▶ **Problem requirements**: In the records below, copy everything from the line containing "The height and" down to the end of the records, swapping "divider" for "separator" and changing nothing else. Don't include the pictures.

☆ ☆ ☆ ☆ ☆

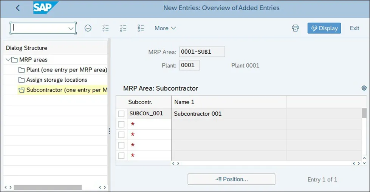This screenshot has height=192, width=370.
Task: Select the SUBCON_001 row checkbox
Action: click(121, 114)
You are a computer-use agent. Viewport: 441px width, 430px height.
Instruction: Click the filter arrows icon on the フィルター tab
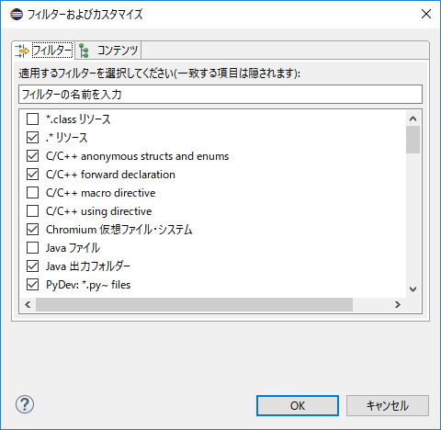(x=22, y=51)
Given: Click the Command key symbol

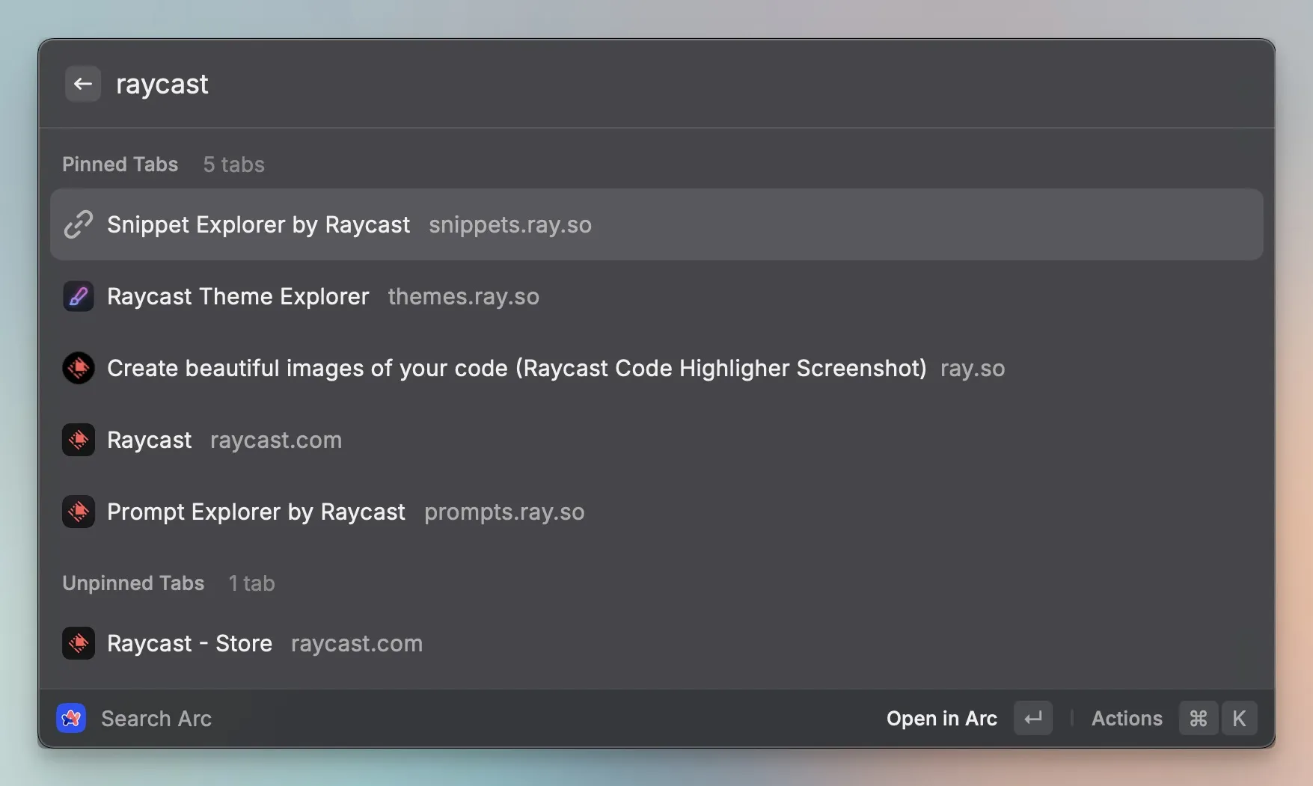Looking at the screenshot, I should [1198, 718].

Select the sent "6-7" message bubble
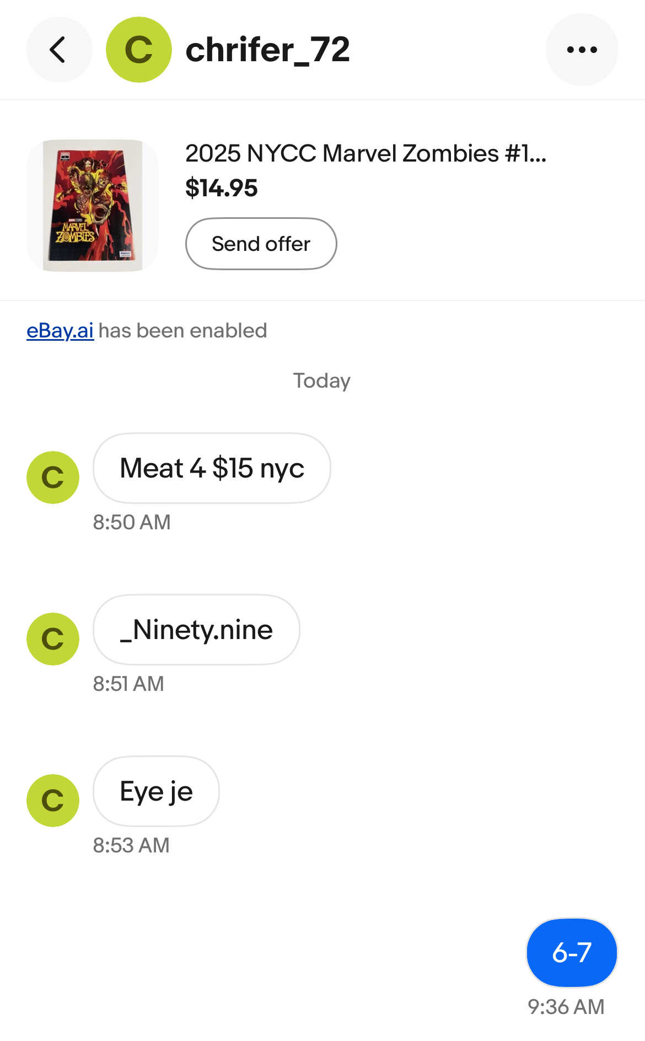tap(572, 953)

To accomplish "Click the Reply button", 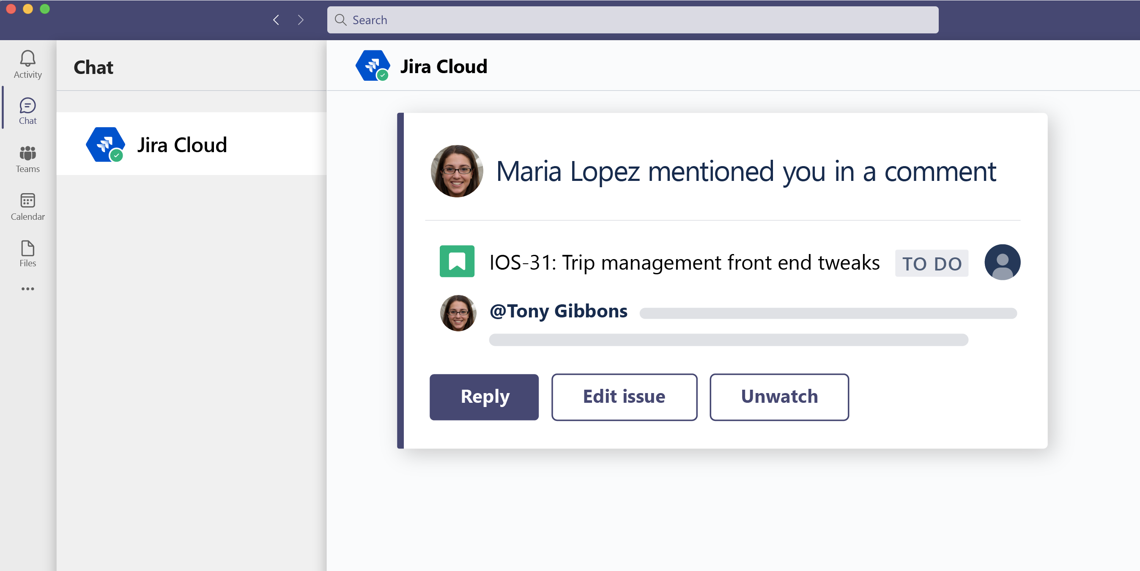I will point(485,396).
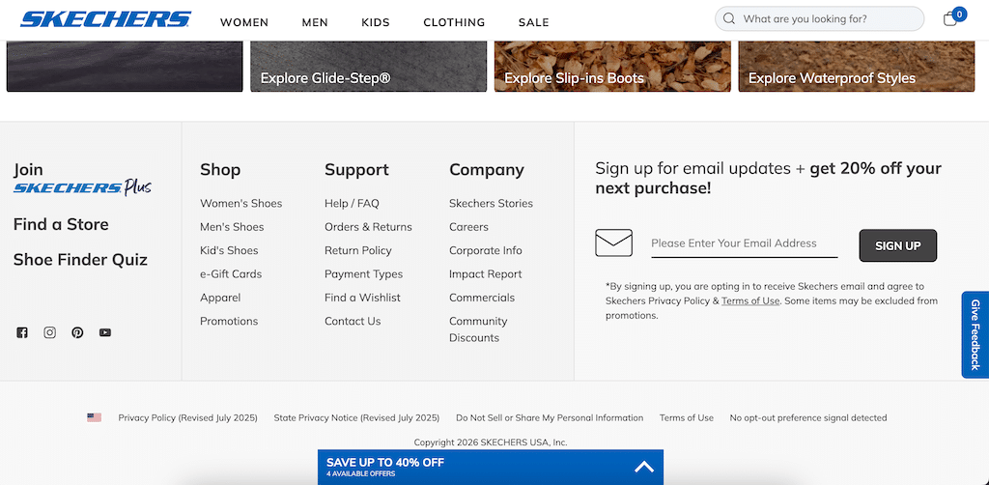Viewport: 989px width, 485px height.
Task: Open Skechers Instagram page icon
Action: (49, 332)
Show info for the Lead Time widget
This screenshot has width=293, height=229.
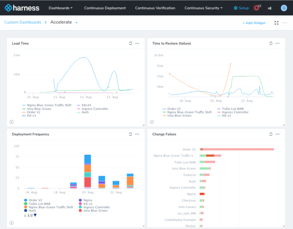12,122
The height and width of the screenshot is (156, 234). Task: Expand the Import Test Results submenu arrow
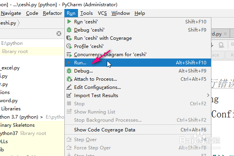(208, 96)
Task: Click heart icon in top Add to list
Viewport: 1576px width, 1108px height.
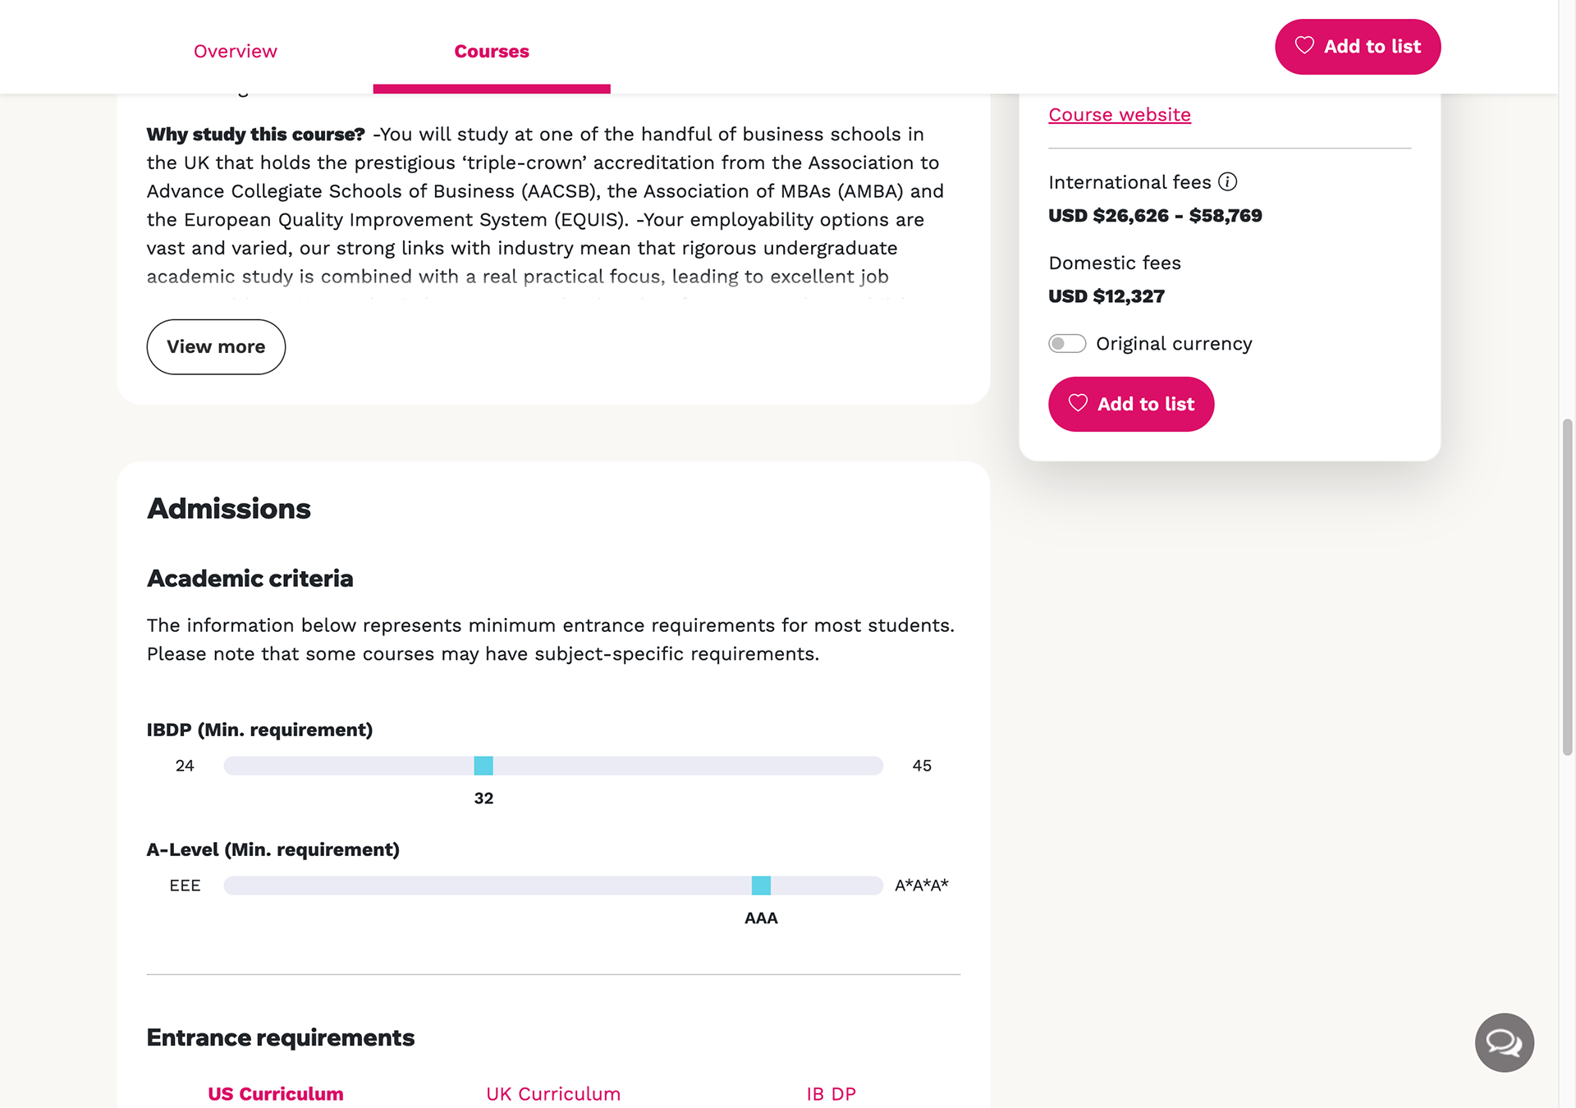Action: pyautogui.click(x=1304, y=46)
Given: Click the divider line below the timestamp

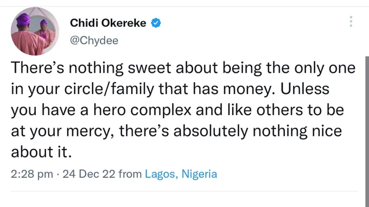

☆ ☆ ☆ ☆ ☆

▶ **The response**:
The height and width of the screenshot is (156, 234). Task: Expand the Import Test Results submenu arrow
(208, 96)
Task: Click heart icon in top Add to list
Viewport: 1576px width, 1108px height.
Action: pyautogui.click(x=1304, y=46)
Given: Click the separator line below the timestamp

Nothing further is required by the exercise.